[[ Record excerpts, beginning ]]

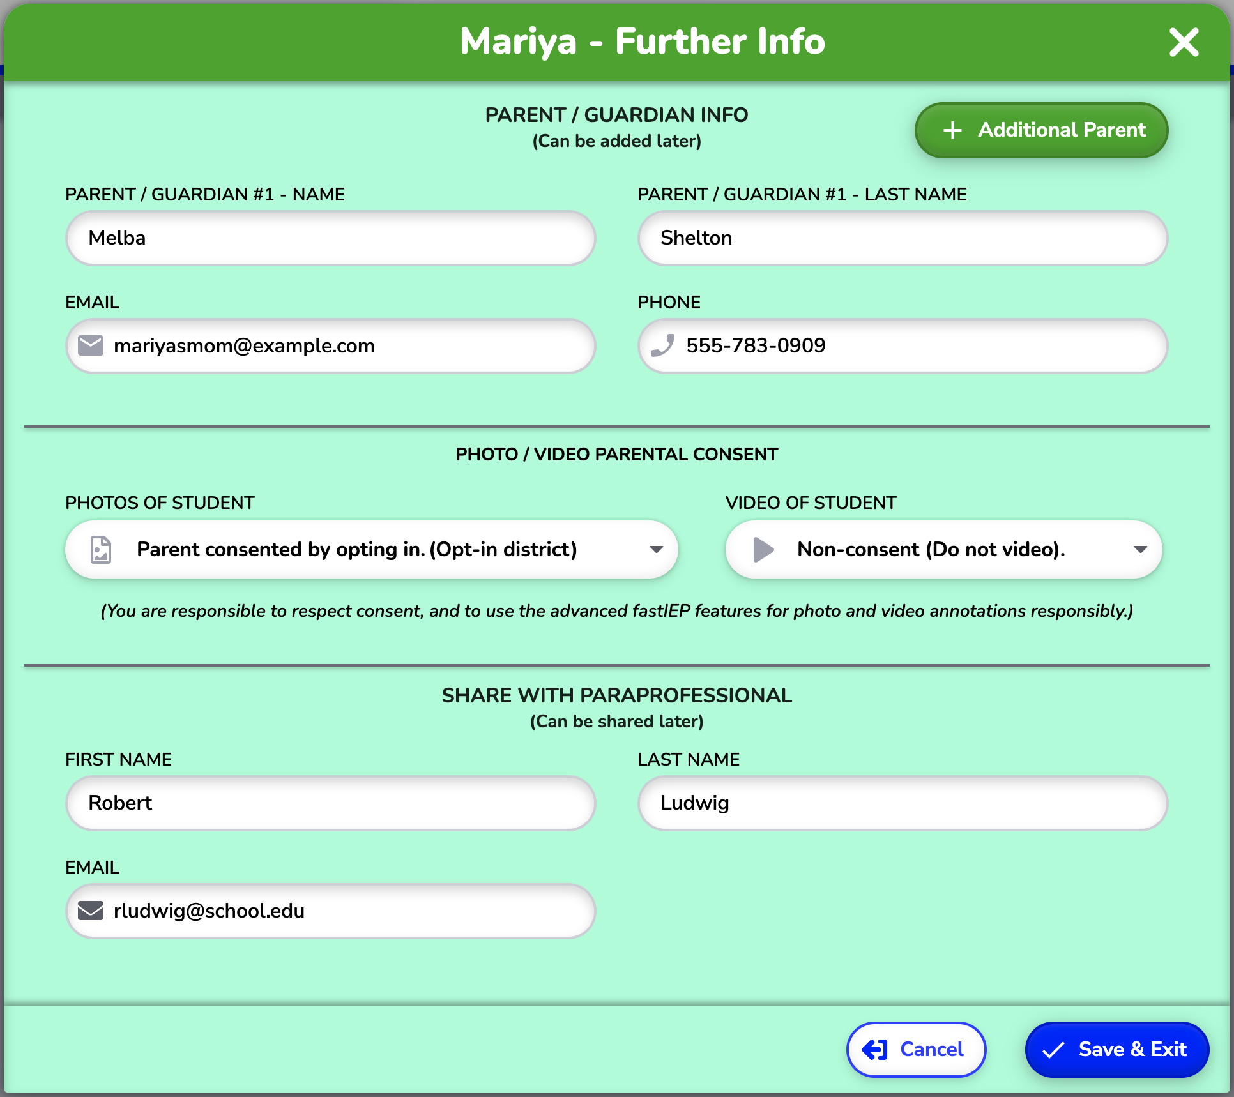1234x1097 pixels.
Task: Save & Exit the form
Action: (1117, 1050)
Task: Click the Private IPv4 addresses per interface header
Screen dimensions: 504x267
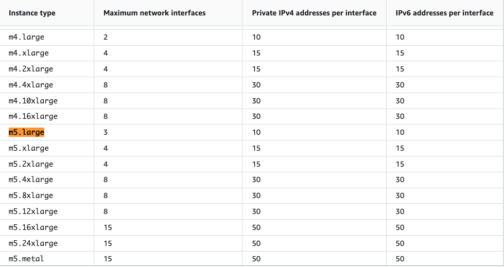Action: pos(314,13)
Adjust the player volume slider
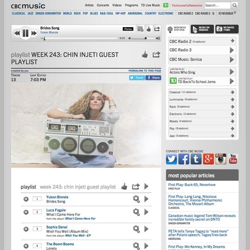The image size is (250, 250). coord(143,38)
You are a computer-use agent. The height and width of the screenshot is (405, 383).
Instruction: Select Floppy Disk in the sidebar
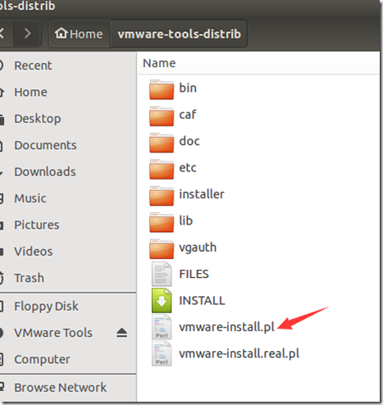coord(46,306)
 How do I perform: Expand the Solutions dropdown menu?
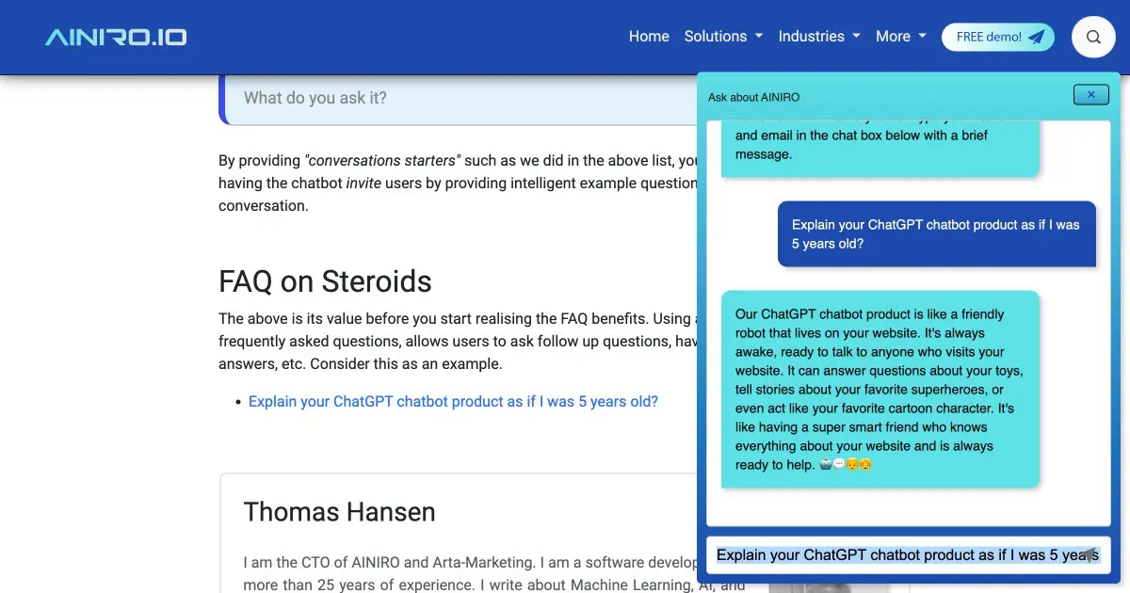723,37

[[ Record excerpts, end ]]

• What you need to do:
Write out again, exactly, each line from the one containing "Task: Click the" through the last line of the entries, and omit every picture.

• Task result:
Task: Click the Private IPv4 addresses per interface header
Screen dimensions: 504x267
Action: pos(314,13)
Adjust the player volume slider
The image size is (250, 250). coord(143,38)
You are a computer-use agent. The height and width of the screenshot is (405, 383).
Instruction: Select Floppy Disk in the sidebar
coord(46,306)
 How do I perform: Expand the Solutions dropdown menu?
723,37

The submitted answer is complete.